智美はあまりかなり無口で自分の主張を言わず、教室でも教科書や参考資料などを読んで過ごすほどの勉強好きで友達付き合いより勉強をする方が好きだと言うほどだ。
そんな智美は蓮夜には積極的に関わり、かなりの頻度で勉強を教えてもらっている。
「ん?」
本を読んでいた蓮夜の肩を左手で軽く突いた智美は、蓮夜が気づいたことを確認して参考書に乗っている問題を無言で指さした。
智美が指さした問題は高一ではまず解けないほど難しい問題で、中間テスト範囲の応用問題ではあるが絶対に出ないだろう問題だが、蓮夜は頭の中ですぐに解いて教科書のどこを見ればいいか教えて読書を再開した。
智美も教えられたページを見ながら問題を解き始め、解き終わると少し嬉しそうに微笑んで次の問題を考え始めた。
蓮夜は智美が問題を解いている間はずっと図書室で適当に選んだ本を読んでいる。
そんな二人を離れたところから見ていた美咲達は少し呆れたような顔していた。
「あの二人どういう関係なの?」
二人の関係が気になった美咲は呆れた顔で二人を見続けている悠斗と愛奈に問いかけた。
美咲の問いかけに悠斗と愛奈はお互いに見合った後、美咲に視線を戻して説明を始めた。
「簡単に説明すると勉強仲間かな」
「蓮夜は勉強してないみたいだけど」
「細かいことは気にしなくていい」
「……けど、どうして二人は一緒に勉強してるの?私の知ってる限りだと、二人とも積極的に誰かと関わるような人じゃないと思うけど」
美咲は二人を見ながら悠斗と愛奈に問いかけると、愛奈は少し困った顔で悠斗を見た。
「私はあの二人が一緒に勉強するようになったきっかけ知らないのよ」
「悠斗は知ってるの?」
「まあ、何となくな」
美咲と愛奈に視線を向けられた悠斗は蓮夜と智美を少し見た後、美咲に視線を戻して話し始めた。

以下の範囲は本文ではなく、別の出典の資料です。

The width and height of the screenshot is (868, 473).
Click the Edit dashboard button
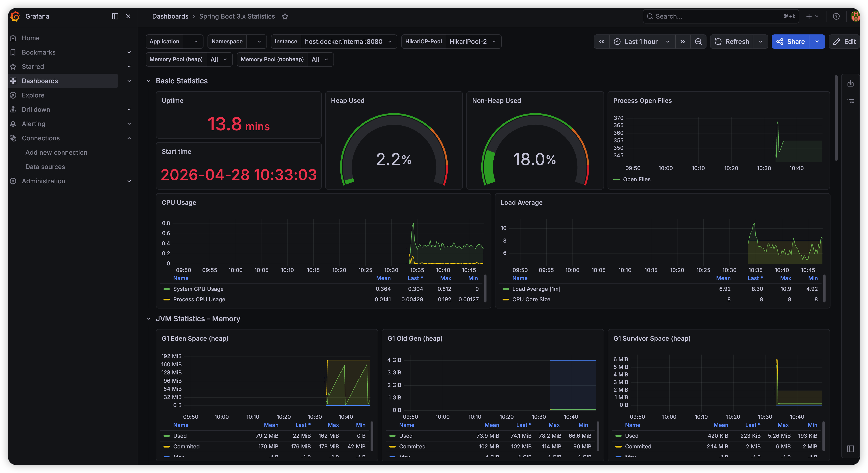(x=844, y=41)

「あいつらが一緒に勉強するようになったのは中一の夏頃からだ」
「そんな頃からあの二人一緒に勉強してたの?」
「一緒のクラスだったから知ってるだけで、そこまで詳しくはなんだけどな」
「けど、蓮夜は平均点しか取らないんでしょ。なのに、八神さんはなんで蓮夜に勉強を教えてもらってるの?」
悠斗から蓮夜の中学の頃のテストの点を聞いていた美咲は、中学の頃から学年主席であった智美が蓮夜と一緒に勉強をする理由が分からなかった。

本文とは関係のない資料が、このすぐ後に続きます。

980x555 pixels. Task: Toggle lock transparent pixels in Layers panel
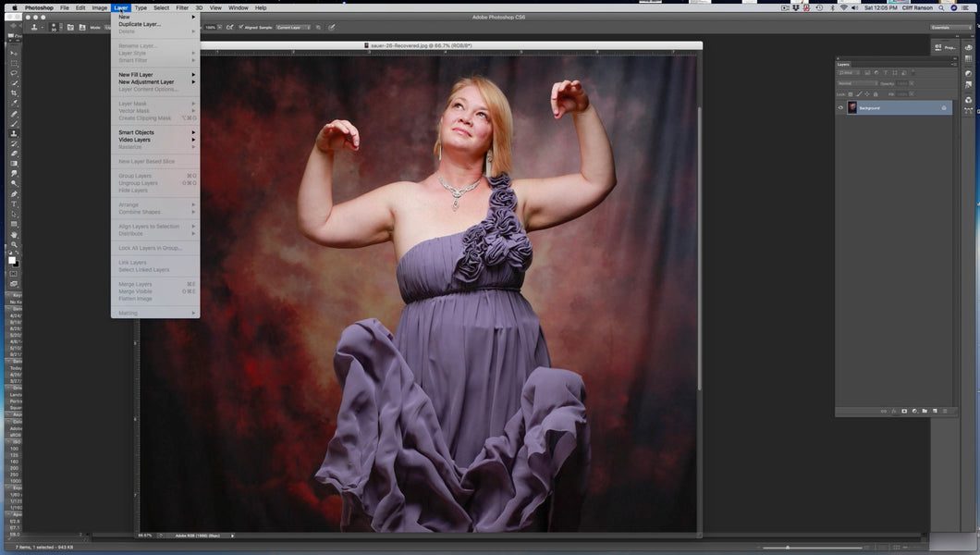point(851,94)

「ああ、それは蓮夜が八神さんが解くのに苦労してた問題を簡単に解いたからだよ。蓮夜が八神さんに興味を持ったのも普通の中学生は解こうとしない難しい問題を解こうとしてたからだしな」
「八神さんっていつもそんな問題ばっかり解いてるの?」
「そういうわけじゃないさ。予習、復習を以外の余った時間で発展と応用を勉強してるだけみたいだぞ。息抜きに雑学も勉強してるらしいけど」
「そうなんだ」
悠斗の話を聞いて美咲は蓮夜の隣で勉強している智美を感心した顔で見ていると、愛奈が悠斗の説明を補足した。
「智美の勉強に対するやる気は異常だからね」
「そこまで?」
「最初の頃、分からない問題があるたびに蓮夜に聞きに来てたからな」
「すごかったよね。あの蓮夜が本気で困ってたし」
愛奈と悠斗は昔のことを思い出し苦笑して蓮夜の隣で無表情のまま黙々と勉強をしている智美を見た。
美咲は真面目に勉強している普通の少女にしか見えない智美が、隣の席に老若男女を魅了する絶世の美少女でも驚きもしない蓮夜を困らせたと聞いて少し驚いていた。
「困った結果、勉強を教えるのは昼休みか休日に家か図書館でってことになったわけだ」
「なるほどね」
悠斗の説明で蓮夜と智美が一緒に勉強をしているのに納得した美咲は図書室の出入り口の方を向いて二人に声をかけた。
「邪魔しても悪いし、教室に戻ろ」
「そうだな」
「そうね」
美咲の言葉に二人も同意し、三人は図書室から出て教室に戻った。
蓮夜と智美は午後の授業が始まる予鈴の少し後に教室に戻って来た。
午後の授業が始まると、蓮夜はいつも通り授業の大半を眠って過ごした。